__THE TASK__:
Your task is to retype each line of the data below exactly.

__PROVIDED RECORDS__:
=====

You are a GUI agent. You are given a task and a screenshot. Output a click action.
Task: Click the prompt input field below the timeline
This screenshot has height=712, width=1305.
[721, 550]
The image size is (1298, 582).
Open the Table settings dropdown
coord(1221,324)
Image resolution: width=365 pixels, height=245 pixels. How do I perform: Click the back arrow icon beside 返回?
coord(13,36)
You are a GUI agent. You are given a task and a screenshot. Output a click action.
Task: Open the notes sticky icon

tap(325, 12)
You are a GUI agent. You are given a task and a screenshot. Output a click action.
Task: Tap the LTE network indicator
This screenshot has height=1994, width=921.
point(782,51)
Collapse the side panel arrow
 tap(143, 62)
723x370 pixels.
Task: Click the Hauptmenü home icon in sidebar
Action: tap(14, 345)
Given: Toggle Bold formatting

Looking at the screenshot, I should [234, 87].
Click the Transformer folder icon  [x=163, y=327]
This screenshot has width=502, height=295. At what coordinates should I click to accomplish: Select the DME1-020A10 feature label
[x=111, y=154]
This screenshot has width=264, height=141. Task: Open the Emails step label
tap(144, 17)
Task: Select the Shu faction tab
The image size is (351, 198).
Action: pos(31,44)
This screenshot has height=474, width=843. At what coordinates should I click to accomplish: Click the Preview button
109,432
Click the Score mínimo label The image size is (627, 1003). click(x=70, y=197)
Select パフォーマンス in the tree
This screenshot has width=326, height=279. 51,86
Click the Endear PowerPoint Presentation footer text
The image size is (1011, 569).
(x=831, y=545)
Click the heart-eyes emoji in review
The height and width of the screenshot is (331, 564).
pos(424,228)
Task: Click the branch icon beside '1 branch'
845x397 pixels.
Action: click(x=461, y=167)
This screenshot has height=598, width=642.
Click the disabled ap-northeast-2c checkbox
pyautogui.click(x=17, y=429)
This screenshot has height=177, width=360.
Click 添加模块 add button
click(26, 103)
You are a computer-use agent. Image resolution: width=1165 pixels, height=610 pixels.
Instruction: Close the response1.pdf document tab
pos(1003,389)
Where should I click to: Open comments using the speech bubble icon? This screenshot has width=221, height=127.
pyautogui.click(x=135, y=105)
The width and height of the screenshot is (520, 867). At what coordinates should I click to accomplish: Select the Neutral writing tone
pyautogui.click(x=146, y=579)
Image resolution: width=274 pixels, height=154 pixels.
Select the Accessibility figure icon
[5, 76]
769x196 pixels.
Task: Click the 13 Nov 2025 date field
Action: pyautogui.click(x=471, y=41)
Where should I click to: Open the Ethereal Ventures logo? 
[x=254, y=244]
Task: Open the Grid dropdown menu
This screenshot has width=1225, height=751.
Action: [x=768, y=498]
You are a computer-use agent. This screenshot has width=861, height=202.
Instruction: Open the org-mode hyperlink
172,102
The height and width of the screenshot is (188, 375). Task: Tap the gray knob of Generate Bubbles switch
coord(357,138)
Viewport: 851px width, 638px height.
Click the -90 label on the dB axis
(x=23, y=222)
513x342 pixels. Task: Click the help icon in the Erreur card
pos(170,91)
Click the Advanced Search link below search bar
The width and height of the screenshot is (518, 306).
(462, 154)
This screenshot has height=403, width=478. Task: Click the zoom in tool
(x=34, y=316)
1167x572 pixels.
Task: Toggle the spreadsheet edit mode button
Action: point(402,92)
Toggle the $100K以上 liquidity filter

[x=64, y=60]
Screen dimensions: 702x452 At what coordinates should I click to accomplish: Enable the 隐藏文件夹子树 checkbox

=====

__EXERCISE ANSWER__:
You are a GUI agent. You are given a task and a screenshot. Output a click action.
Task: Click the prompt input field below the timeline
This screenshot has height=712, width=1305.
[721, 550]
The image size is (1298, 582).
Open the Table settings dropdown
coord(1221,324)
Image resolution: width=365 pixels, height=245 pixels. How do I perform: Click the back arrow icon beside 返回?
coord(13,36)
You are a GUI agent. You are given a task and a screenshot. Output a click action.
Task: Open the notes sticky icon

tap(325, 12)
You are a GUI agent. You are given a task and a screenshot. Output a click action.
Task: Tap the LTE network indicator
This screenshot has height=1994, width=921.
point(782,51)
Collapse the side panel arrow
 tap(143, 62)
723x370 pixels.
Task: Click the Hauptmenü home icon in sidebar
Action: tap(14, 345)
Given: Toggle Bold formatting

Looking at the screenshot, I should [234, 87].
Click the Transformer folder icon  [x=163, y=327]
This screenshot has width=502, height=295. At what coordinates should I click to accomplish: Select the DME1-020A10 feature label
[x=111, y=154]
This screenshot has width=264, height=141. Task: Open the Emails step label
tap(144, 17)
Task: Select the Shu faction tab
The image size is (351, 198).
Action: pos(31,44)
This screenshot has height=474, width=843. At what coordinates should I click to accomplish: Click the Preview button
109,432
Click the Score mínimo label The image size is (627, 1003). click(x=70, y=197)
Select パフォーマンス in the tree
This screenshot has width=326, height=279. 51,86
Click the Endear PowerPoint Presentation footer text
The image size is (1011, 569).
(x=831, y=545)
Click the heart-eyes emoji in review
The height and width of the screenshot is (331, 564).
pos(424,228)
Task: Click the branch icon beside '1 branch'
845x397 pixels.
Action: click(x=461, y=167)
This screenshot has height=598, width=642.
Click the disabled ap-northeast-2c checkbox
pyautogui.click(x=17, y=429)
This screenshot has height=177, width=360.
Click 添加模块 add button
click(26, 103)
You are a computer-use agent. Image resolution: width=1165 pixels, height=610 pixels.
Instruction: Close the response1.pdf document tab
pos(1003,389)
Where should I click to: Open comments using the speech bubble icon? This screenshot has width=221, height=127.
pyautogui.click(x=135, y=105)
The width and height of the screenshot is (520, 867). At what coordinates should I click to accomplish: Select the Neutral writing tone
pyautogui.click(x=146, y=579)
Image resolution: width=274 pixels, height=154 pixels.
Select the Accessibility figure icon
[5, 76]
769x196 pixels.
Task: Click the 13 Nov 2025 date field
Action: pyautogui.click(x=471, y=41)
Where should I click to: Open the Ethereal Ventures logo? 
[x=254, y=244]
Task: Open the Grid dropdown menu
This screenshot has width=1225, height=751.
Action: [x=768, y=498]
You are a computer-use agent. This screenshot has width=861, height=202.
Instruction: Open the org-mode hyperlink
172,102
The height and width of the screenshot is (188, 375). Task: Tap the gray knob of Generate Bubbles switch
coord(357,138)
Viewport: 851px width, 638px height.
Click the -90 label on the dB axis
(x=23, y=222)
513x342 pixels. Task: Click the help icon in the Erreur card
pos(170,91)
Click the Advanced Search link below search bar
The width and height of the screenshot is (518, 306).
(462, 154)
This screenshot has height=403, width=478. Task: Click the zoom in tool
(x=34, y=316)
1167x572 pixels.
Task: Toggle the spreadsheet edit mode button
Action: point(402,92)
Toggle the $100K以上 liquidity filter

[x=64, y=60]
Screen dimensions: 702x452 At what coordinates should I click to accomplish: Enable the 隐藏文件夹子树 checkbox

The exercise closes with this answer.